Being part of the common law, the law of negligence has evolved, and continues to evolve, by virtue of the decisions of the courts – Parliament has had virtually no role to play in its development. Civil actions may also be brought on the grounds of breach of statutory duty – it should be noted, however, that HSWA 1974 and most of the provisions in the Management of Health and Safety at Work Regulations 1999 do not confer a right of civil action, although the statutory duties owed by employers under HSWA 1974 have their equivalent obligations in common law.
Every member of our society is under a 'duty of care', i. e. to take reasonable care to avoid acts or omissions which they can reasonably foresee are likely to injure their neighbour. What is reasonable depends on the circumstances. Employers, such as ourselves, owe a duty of care not only to employees but also to such people as contractors, visitors, customers, and people on neighbouring property. In the case of the duty of care owed by employers to employees, it includes the duty to provide safe premises, a safe system of work, safe plant, equipment and tools; and safe fellow workers5.
Ensuring the employee's place of work is safe extends not just to tangible physical things like floors, doors, windows and means of access and egress, but also to environmental conditions like temperature and noise. An employer's duty is to ensure the employee is provided with such equipment, plant and materials as are adequate for the safe performance of the job and to introduce a system of inspection and maintenance6. Section 2(3) of the Health and Safety at Work etc.
Act 1974 requires that employers prepare in writing a statement of their general policy with respect to the health and safety at work of their employees; and the organisation and arrangements for carrying out that policy. It also requires that the statement be brought to he notice of all employees. As an employer we are required under the Employers' Liability (Compulsory Insurance) Act 1969 to take out and maintain an insurance policy with an authorised insurer against liability for bodily injury and disease sustained by our employees and arising out of and in the course of their employment.
The policy must provide a cover of at least i?? 5 million. The insurance company will issue a certificate of insurance and this must be displayed at each place of business for the information of employees. An inspector can request to see the certificate and also the policy itself. As an employer we are liable to persons injured by the wrongful acts of our employees, if such acts are committed in the course of their employment. Thus if an employee's careless driving of a forklift truck injures another employee, then as an employer we are likely to be liable.
This is known as vicarious liability (that we are legally liable for the negligence of our employees which they do in the course of their employment duties). There is no vicarious liability if the act is not committed in the course of employment – we are not likely to be held liable if one employee assaults another5. In conclusion, as an employer we need to be aware that as well as legislation that applies to all employers, there may also be specific legislation which applies to our company by virtue of the type of work activity being conducted.

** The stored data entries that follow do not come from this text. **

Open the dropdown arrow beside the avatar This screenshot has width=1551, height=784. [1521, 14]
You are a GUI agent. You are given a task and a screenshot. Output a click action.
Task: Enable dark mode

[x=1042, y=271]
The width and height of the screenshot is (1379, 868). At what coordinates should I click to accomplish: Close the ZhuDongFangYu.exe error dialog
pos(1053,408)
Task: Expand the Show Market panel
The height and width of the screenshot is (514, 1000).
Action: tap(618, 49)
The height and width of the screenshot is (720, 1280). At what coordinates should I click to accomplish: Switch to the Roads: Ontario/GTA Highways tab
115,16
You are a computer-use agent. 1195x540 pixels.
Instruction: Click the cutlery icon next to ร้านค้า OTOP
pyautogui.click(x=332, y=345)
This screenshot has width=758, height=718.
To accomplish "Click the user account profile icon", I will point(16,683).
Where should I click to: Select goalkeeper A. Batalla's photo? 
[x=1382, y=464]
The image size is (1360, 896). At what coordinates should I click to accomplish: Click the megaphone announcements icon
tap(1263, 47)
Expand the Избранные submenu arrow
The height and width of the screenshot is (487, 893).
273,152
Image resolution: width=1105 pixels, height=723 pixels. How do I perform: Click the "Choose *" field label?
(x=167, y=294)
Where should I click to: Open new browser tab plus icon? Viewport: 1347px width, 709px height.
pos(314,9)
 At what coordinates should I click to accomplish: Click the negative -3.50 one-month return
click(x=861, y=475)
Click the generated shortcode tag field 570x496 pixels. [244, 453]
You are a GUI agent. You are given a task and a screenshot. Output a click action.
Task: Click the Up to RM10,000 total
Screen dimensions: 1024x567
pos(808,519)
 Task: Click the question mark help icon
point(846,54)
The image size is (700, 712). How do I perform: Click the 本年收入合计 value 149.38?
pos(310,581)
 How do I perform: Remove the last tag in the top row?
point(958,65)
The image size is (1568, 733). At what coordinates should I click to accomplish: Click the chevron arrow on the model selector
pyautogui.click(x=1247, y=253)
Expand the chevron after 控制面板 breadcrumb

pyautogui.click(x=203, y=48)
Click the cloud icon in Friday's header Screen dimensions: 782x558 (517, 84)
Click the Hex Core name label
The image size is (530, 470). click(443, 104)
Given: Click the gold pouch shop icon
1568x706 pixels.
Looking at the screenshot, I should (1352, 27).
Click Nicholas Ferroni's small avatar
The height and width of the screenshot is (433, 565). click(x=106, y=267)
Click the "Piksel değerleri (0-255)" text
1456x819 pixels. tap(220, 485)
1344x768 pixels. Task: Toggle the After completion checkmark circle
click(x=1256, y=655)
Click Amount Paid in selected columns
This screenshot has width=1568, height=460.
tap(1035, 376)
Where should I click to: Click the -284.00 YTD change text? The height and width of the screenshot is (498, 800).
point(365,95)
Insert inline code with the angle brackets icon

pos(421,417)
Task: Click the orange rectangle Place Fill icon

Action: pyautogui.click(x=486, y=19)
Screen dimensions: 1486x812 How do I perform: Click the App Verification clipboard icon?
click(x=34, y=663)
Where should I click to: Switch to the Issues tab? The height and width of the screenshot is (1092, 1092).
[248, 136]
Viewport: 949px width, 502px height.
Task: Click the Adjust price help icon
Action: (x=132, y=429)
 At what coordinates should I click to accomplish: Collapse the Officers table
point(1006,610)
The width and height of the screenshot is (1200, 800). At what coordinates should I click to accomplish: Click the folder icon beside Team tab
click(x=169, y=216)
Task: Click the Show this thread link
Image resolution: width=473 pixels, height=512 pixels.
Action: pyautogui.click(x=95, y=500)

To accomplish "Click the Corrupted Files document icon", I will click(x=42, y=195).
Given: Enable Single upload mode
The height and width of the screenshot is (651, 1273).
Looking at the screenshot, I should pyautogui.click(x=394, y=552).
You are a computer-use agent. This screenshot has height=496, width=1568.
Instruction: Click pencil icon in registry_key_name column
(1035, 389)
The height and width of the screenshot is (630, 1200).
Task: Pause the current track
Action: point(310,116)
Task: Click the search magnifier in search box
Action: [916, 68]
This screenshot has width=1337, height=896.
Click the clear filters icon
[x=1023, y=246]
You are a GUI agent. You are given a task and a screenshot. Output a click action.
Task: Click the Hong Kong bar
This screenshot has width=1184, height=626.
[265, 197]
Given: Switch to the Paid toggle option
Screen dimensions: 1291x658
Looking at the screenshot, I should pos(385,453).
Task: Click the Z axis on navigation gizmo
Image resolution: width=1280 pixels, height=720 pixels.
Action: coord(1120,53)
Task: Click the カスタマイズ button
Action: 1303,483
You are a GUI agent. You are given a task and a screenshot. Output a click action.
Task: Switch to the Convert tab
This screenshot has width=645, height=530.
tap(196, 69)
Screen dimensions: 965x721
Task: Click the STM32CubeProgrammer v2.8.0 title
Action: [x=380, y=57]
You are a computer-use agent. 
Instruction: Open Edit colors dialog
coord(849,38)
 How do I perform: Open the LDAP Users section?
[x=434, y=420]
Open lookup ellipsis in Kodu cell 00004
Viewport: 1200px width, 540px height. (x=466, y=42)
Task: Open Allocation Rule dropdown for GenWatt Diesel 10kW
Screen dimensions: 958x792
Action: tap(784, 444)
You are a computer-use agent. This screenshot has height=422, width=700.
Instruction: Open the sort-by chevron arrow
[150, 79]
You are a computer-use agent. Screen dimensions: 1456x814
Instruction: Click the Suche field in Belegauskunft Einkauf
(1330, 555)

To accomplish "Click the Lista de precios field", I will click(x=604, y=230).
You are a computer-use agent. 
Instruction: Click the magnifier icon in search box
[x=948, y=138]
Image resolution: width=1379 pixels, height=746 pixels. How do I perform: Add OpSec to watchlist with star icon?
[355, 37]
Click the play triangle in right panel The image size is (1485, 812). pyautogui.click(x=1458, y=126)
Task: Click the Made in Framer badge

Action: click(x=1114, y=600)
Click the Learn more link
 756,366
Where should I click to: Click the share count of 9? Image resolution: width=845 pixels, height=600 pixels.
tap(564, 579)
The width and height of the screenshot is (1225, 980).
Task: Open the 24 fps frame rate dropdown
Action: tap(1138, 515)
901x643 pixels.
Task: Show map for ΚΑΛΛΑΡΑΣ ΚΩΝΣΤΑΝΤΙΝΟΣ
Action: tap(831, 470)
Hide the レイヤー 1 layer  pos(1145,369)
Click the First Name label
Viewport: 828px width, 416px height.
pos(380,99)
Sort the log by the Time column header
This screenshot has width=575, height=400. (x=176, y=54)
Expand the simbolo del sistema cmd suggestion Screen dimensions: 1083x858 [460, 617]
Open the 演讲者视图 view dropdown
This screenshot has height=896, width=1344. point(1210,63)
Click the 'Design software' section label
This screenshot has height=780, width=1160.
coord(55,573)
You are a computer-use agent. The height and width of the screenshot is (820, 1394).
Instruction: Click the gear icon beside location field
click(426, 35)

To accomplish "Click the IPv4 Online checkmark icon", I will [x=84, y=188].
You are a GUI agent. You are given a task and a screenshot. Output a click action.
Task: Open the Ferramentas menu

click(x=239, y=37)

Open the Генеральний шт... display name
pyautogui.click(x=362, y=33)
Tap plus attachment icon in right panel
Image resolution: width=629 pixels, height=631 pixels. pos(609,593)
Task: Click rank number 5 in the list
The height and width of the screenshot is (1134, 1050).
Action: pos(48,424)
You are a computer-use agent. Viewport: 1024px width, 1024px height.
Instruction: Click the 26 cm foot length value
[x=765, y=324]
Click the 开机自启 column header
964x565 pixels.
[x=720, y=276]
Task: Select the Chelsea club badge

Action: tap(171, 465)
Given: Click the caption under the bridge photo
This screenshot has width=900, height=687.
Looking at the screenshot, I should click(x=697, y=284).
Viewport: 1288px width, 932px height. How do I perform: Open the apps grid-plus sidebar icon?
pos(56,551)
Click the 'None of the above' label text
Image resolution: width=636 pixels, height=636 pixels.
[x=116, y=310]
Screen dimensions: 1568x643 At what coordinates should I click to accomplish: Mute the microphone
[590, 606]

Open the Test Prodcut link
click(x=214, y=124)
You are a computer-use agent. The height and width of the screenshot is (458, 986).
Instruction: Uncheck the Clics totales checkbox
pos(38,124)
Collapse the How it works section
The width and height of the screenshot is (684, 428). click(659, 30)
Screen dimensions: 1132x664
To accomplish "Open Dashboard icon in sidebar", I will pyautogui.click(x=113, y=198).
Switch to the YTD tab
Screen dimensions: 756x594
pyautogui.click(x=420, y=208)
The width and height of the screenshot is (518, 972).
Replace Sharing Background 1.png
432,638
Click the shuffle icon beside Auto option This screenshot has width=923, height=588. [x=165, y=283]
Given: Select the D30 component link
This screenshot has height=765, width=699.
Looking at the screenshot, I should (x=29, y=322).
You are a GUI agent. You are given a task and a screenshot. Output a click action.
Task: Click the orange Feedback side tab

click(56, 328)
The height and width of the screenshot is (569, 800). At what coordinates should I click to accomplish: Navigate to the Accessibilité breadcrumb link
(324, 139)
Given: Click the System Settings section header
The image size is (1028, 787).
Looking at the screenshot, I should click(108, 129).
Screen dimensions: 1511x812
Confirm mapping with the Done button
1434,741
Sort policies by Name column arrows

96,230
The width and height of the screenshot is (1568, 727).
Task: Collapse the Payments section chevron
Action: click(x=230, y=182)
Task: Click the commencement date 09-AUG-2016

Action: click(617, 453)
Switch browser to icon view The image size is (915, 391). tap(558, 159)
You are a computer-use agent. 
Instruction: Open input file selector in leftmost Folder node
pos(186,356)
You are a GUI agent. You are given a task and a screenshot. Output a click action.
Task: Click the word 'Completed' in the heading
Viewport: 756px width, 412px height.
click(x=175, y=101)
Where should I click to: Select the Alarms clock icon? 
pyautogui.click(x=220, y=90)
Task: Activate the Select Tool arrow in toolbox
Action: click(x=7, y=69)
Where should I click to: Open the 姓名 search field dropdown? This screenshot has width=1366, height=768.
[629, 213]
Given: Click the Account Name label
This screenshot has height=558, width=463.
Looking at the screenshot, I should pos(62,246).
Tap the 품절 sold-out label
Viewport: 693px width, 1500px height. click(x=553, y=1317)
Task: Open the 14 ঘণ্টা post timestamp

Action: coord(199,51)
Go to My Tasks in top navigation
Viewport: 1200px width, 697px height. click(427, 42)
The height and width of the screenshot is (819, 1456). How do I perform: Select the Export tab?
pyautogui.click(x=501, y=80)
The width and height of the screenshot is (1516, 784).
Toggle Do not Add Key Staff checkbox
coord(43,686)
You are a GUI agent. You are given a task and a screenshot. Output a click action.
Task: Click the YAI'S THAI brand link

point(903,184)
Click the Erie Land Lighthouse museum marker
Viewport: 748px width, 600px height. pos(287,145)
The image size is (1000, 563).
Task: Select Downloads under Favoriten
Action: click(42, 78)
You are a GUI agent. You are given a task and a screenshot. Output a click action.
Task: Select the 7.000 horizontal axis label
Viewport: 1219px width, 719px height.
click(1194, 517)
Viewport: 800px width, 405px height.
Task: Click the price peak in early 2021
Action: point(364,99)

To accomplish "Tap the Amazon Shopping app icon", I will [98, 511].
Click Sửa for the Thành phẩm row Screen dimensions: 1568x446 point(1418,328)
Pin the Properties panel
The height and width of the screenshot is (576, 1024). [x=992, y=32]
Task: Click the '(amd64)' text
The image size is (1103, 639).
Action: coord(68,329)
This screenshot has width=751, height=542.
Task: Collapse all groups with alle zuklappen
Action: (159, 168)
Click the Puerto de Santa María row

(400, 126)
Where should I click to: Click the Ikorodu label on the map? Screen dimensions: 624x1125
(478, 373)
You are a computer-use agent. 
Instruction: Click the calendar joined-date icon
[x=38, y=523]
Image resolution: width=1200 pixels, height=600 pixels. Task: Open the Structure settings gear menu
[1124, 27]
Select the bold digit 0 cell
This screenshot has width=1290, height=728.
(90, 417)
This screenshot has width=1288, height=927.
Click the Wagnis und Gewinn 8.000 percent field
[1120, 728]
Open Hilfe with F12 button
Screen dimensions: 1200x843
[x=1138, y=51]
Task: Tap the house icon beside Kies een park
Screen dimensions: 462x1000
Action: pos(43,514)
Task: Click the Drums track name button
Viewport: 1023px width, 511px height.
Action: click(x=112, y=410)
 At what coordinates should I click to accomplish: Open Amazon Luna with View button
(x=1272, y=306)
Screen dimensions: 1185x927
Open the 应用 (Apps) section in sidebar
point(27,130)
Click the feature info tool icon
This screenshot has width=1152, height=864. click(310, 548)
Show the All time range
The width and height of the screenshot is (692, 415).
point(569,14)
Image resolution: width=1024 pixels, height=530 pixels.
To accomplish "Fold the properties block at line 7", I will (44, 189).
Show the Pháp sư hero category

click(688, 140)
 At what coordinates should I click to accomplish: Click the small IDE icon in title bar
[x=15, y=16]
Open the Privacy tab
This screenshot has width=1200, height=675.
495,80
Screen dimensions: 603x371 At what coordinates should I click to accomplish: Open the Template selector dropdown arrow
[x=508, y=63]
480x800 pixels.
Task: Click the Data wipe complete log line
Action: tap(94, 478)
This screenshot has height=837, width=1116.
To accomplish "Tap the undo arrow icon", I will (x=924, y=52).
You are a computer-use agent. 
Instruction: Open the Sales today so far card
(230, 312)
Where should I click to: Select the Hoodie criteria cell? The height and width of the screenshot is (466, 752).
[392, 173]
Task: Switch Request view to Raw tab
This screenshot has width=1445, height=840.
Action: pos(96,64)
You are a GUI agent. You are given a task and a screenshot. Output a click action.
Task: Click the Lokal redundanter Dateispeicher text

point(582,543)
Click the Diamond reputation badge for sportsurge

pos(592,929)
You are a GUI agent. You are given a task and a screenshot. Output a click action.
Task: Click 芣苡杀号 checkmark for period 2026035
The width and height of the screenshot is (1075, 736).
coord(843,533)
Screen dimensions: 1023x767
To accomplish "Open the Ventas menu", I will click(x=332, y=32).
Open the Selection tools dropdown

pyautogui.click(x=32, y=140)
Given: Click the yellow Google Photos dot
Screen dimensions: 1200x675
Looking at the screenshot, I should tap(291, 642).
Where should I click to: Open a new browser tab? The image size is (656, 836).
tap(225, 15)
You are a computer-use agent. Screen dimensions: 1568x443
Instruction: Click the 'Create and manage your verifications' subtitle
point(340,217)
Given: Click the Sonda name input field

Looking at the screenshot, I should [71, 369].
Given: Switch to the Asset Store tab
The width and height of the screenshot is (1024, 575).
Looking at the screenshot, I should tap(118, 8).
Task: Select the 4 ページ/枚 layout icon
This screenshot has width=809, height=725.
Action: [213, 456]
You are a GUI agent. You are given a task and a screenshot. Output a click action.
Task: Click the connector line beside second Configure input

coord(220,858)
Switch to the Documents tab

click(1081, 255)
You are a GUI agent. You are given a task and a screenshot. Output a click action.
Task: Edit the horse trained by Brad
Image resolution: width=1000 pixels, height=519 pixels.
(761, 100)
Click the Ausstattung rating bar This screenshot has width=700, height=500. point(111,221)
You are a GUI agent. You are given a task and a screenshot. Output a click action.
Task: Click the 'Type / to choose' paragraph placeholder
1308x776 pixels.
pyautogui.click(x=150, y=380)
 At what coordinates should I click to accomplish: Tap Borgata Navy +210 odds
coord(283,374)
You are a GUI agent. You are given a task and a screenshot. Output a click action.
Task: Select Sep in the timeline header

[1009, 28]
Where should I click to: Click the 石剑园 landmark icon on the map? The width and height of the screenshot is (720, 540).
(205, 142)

We must then examine our work activity and determine which other regulations we need to follow, and ensure that we adhere to the practices set out in any ACoP's and Guidance Notes that accompany the Regulations. We must also ensure that we have carried out the adequate Risk Assessments to enable us to prove that the measures we have taken are 'practicable' or reasonably practicable' as the burden of proof rests with ourselves (the employer). As detailed above we have a duty of care to provide a safe working environment and safe plant and equipment.
Furthermore, we require a current Employers Liability Insurance, which must be displayed. Our Health and Safety Policy should be displayed in an area where all employees, contractor, visitors etc can easily view it (e. g. reception area). This policy should be revised every two years, or if there are any major changes to the working practices. It is my view that if we keep up to date with changes in any EC or UK legislation, as detailed in this report; and comply with HSE's guidance and advice that we should be able to meet our health and safety requirements.